DATA IN THIS EXERCISE ->
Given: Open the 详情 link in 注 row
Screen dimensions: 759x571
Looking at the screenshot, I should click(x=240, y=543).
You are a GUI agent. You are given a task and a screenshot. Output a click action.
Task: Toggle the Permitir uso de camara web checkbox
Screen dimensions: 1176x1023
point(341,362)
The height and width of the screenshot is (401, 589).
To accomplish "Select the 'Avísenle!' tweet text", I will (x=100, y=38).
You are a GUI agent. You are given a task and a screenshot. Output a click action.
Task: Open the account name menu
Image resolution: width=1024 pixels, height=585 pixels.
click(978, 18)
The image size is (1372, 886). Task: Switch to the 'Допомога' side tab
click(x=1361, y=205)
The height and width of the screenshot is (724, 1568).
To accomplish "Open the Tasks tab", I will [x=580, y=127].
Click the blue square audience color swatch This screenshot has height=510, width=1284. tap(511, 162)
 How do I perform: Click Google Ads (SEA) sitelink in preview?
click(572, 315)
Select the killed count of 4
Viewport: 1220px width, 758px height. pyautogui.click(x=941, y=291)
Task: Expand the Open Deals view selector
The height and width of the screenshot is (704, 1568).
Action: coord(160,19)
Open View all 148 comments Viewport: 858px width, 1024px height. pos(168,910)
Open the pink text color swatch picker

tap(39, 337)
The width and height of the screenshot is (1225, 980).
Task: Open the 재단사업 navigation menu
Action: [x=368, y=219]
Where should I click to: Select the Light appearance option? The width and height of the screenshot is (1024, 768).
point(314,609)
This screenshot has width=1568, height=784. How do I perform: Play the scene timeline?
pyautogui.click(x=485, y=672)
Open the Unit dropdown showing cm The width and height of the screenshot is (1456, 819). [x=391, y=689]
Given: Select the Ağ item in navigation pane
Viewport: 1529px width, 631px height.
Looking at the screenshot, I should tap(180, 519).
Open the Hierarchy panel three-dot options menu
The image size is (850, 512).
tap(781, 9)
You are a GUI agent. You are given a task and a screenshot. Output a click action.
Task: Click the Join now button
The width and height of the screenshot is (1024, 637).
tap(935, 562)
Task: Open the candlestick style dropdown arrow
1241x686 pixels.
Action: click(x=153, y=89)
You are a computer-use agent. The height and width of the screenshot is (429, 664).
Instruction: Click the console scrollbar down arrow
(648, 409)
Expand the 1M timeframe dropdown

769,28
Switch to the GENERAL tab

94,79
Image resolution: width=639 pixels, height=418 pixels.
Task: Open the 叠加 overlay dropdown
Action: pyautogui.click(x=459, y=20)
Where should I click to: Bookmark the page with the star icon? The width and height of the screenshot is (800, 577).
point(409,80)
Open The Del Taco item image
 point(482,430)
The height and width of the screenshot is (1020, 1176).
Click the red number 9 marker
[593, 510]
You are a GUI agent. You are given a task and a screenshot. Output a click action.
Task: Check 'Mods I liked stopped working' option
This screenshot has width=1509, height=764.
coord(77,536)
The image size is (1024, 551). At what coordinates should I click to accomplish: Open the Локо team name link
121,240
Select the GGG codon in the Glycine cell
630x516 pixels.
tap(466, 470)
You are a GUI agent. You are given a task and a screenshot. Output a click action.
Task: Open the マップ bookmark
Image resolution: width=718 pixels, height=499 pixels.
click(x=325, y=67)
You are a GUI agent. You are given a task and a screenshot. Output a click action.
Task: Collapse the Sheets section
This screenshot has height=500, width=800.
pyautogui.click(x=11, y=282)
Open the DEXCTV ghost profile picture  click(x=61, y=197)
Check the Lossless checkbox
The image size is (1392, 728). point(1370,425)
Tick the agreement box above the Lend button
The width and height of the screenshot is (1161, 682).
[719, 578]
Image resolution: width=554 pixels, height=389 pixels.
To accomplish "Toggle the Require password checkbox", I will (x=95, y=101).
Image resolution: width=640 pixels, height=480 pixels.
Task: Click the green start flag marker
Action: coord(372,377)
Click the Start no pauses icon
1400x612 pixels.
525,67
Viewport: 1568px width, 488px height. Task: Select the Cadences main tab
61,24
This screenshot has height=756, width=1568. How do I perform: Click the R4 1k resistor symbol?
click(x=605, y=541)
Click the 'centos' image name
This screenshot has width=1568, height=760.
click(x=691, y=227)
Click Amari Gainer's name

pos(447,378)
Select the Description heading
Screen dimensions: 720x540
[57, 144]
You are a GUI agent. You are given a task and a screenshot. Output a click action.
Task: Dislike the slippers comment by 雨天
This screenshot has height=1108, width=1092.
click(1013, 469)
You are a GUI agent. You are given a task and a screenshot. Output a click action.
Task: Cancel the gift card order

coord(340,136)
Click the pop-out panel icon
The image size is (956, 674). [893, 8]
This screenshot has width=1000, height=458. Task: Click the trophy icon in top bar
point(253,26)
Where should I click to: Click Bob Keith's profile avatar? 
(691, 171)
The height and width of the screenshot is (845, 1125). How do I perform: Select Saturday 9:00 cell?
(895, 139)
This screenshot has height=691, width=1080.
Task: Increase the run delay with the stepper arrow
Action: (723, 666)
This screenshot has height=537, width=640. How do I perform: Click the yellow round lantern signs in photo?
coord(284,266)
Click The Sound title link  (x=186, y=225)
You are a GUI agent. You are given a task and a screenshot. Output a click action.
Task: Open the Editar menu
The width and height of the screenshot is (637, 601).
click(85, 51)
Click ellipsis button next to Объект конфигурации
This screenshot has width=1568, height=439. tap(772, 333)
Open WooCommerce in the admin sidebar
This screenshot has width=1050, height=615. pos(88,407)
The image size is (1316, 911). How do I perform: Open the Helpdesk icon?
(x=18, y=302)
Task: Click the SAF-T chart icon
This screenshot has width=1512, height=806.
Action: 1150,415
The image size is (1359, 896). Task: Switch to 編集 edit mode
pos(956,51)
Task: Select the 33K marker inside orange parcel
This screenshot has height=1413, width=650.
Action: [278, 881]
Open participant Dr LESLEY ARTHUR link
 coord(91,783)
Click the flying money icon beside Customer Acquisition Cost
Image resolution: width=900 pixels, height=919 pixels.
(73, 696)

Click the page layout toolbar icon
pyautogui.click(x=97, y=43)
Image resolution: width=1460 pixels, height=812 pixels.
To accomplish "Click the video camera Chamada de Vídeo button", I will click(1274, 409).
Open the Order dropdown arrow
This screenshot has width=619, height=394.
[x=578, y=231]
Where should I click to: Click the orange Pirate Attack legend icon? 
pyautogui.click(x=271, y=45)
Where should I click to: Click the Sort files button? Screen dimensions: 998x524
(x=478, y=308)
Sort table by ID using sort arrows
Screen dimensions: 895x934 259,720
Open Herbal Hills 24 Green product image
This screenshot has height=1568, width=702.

ASSIGNED TASK -> All of the lines above must be returned exactly.

ANSWER BOX ->
Given: Open the 详情 link in 注 row
Screen dimensions: 759x571
Looking at the screenshot, I should click(x=240, y=543).
You are a GUI agent. You are given a task and a screenshot. Output a click action.
Task: Toggle the Permitir uso de camara web checkbox
Screen dimensions: 1176x1023
point(341,362)
The height and width of the screenshot is (401, 589).
To accomplish "Select the 'Avísenle!' tweet text", I will (x=100, y=38).
You are a GUI agent. You are given a task and a screenshot. Output a click action.
Task: Open the account name menu
Image resolution: width=1024 pixels, height=585 pixels.
click(978, 18)
The image size is (1372, 886). Task: Switch to the 'Допомога' side tab
click(x=1361, y=205)
The height and width of the screenshot is (724, 1568).
To accomplish "Open the Tasks tab", I will [x=580, y=127].
Click the blue square audience color swatch This screenshot has height=510, width=1284. tap(511, 162)
 How do I perform: Click Google Ads (SEA) sitelink in preview?
click(572, 315)
Select the killed count of 4
Viewport: 1220px width, 758px height. pyautogui.click(x=941, y=291)
Task: Expand the Open Deals view selector
The height and width of the screenshot is (704, 1568).
Action: coord(160,19)
Open View all 148 comments Viewport: 858px width, 1024px height. pos(168,910)
Open the pink text color swatch picker

tap(39, 337)
The width and height of the screenshot is (1225, 980).
Task: Open the 재단사업 navigation menu
Action: [x=368, y=219]
Where should I click to: Select the Light appearance option? The width and height of the screenshot is (1024, 768).
point(314,609)
This screenshot has width=1568, height=784. How do I perform: Play the scene timeline?
pyautogui.click(x=485, y=672)
Open the Unit dropdown showing cm The width and height of the screenshot is (1456, 819). [x=391, y=689]
Given: Select the Ağ item in navigation pane
Viewport: 1529px width, 631px height.
Looking at the screenshot, I should tap(180, 519).
Open the Hierarchy panel three-dot options menu
The image size is (850, 512).
tap(781, 9)
You are a GUI agent. You are given a task and a screenshot. Output a click action.
Task: Click the Join now button
The width and height of the screenshot is (1024, 637).
tap(935, 562)
Task: Open the candlestick style dropdown arrow
1241x686 pixels.
Action: click(x=153, y=89)
You are a computer-use agent. The height and width of the screenshot is (429, 664).
Instruction: Click the console scrollbar down arrow
(648, 409)
Expand the 1M timeframe dropdown

769,28
Switch to the GENERAL tab

94,79
Image resolution: width=639 pixels, height=418 pixels.
Task: Open the 叠加 overlay dropdown
Action: pyautogui.click(x=459, y=20)
Where should I click to: Bookmark the page with the star icon? The width and height of the screenshot is (800, 577).
point(409,80)
Open The Del Taco item image
 point(482,430)
The height and width of the screenshot is (1020, 1176).
Click the red number 9 marker
[593, 510]
You are a GUI agent. You are given a task and a screenshot. Output a click action.
Task: Check 'Mods I liked stopped working' option
This screenshot has width=1509, height=764.
coord(77,536)
The image size is (1024, 551). At what coordinates should I click to accomplish: Open the Локо team name link
121,240
Select the GGG codon in the Glycine cell
630x516 pixels.
tap(466, 470)
You are a GUI agent. You are given a task and a screenshot. Output a click action.
Task: Open the マップ bookmark
Image resolution: width=718 pixels, height=499 pixels.
click(x=325, y=67)
You are a GUI agent. You are given a task and a screenshot. Output a click action.
Task: Collapse the Sheets section
This screenshot has height=500, width=800.
pyautogui.click(x=11, y=282)
Open the DEXCTV ghost profile picture  click(x=61, y=197)
Check the Lossless checkbox
The image size is (1392, 728). point(1370,425)
Tick the agreement box above the Lend button
The width and height of the screenshot is (1161, 682).
[719, 578]
Image resolution: width=554 pixels, height=389 pixels.
To accomplish "Toggle the Require password checkbox", I will (x=95, y=101).
Image resolution: width=640 pixels, height=480 pixels.
Task: Click the green start flag marker
Action: coord(372,377)
Click the Start no pauses icon
1400x612 pixels.
525,67
Viewport: 1568px width, 488px height. Task: Select the Cadences main tab
61,24
This screenshot has height=756, width=1568. How do I perform: Click the R4 1k resistor symbol?
click(x=605, y=541)
Click the 'centos' image name
This screenshot has width=1568, height=760.
click(x=691, y=227)
Click Amari Gainer's name

pos(447,378)
Select the Description heading
Screen dimensions: 720x540
[57, 144]
You are a GUI agent. You are given a task and a screenshot. Output a click action.
Task: Dislike the slippers comment by 雨天
This screenshot has height=1108, width=1092.
click(1013, 469)
You are a GUI agent. You are given a task and a screenshot. Output a click action.
Task: Cancel the gift card order

coord(340,136)
Click the pop-out panel icon
The image size is (956, 674). [893, 8]
This screenshot has width=1000, height=458. Task: Click the trophy icon in top bar
point(253,26)
Where should I click to: Click Bob Keith's profile avatar? 
(691, 171)
The height and width of the screenshot is (845, 1125). How do I perform: Select Saturday 9:00 cell?
(895, 139)
This screenshot has height=691, width=1080.
Task: Increase the run delay with the stepper arrow
Action: (723, 666)
This screenshot has height=537, width=640. How do I perform: Click the yellow round lantern signs in photo?
coord(284,266)
Click The Sound title link  (x=186, y=225)
You are a GUI agent. You are given a task and a screenshot. Output a click action.
Task: Open the Editar menu
The width and height of the screenshot is (637, 601).
click(85, 51)
Click ellipsis button next to Объект конфигурации
This screenshot has width=1568, height=439. tap(772, 333)
Open WooCommerce in the admin sidebar
This screenshot has width=1050, height=615. pos(88,407)
The image size is (1316, 911). How do I perform: Open the Helpdesk icon?
(x=18, y=302)
Task: Click the SAF-T chart icon
This screenshot has width=1512, height=806.
Action: 1150,415
The image size is (1359, 896). Task: Switch to 編集 edit mode
pos(956,51)
Task: Select the 33K marker inside orange parcel
This screenshot has height=1413, width=650.
Action: [278, 881]
Open participant Dr LESLEY ARTHUR link
 coord(91,783)
Click the flying money icon beside Customer Acquisition Cost
Image resolution: width=900 pixels, height=919 pixels.
(73, 696)

Click the page layout toolbar icon
pyautogui.click(x=97, y=43)
Image resolution: width=1460 pixels, height=812 pixels.
To accomplish "Click the video camera Chamada de Vídeo button", I will click(1274, 409).
Open the Order dropdown arrow
This screenshot has width=619, height=394.
[x=578, y=231]
Where should I click to: Click the orange Pirate Attack legend icon? 
pyautogui.click(x=271, y=45)
Where should I click to: Click the Sort files button? Screen dimensions: 998x524
(x=478, y=308)
Sort table by ID using sort arrows
Screen dimensions: 895x934 259,720
Open Herbal Hills 24 Green product image
This screenshot has height=1568, width=702.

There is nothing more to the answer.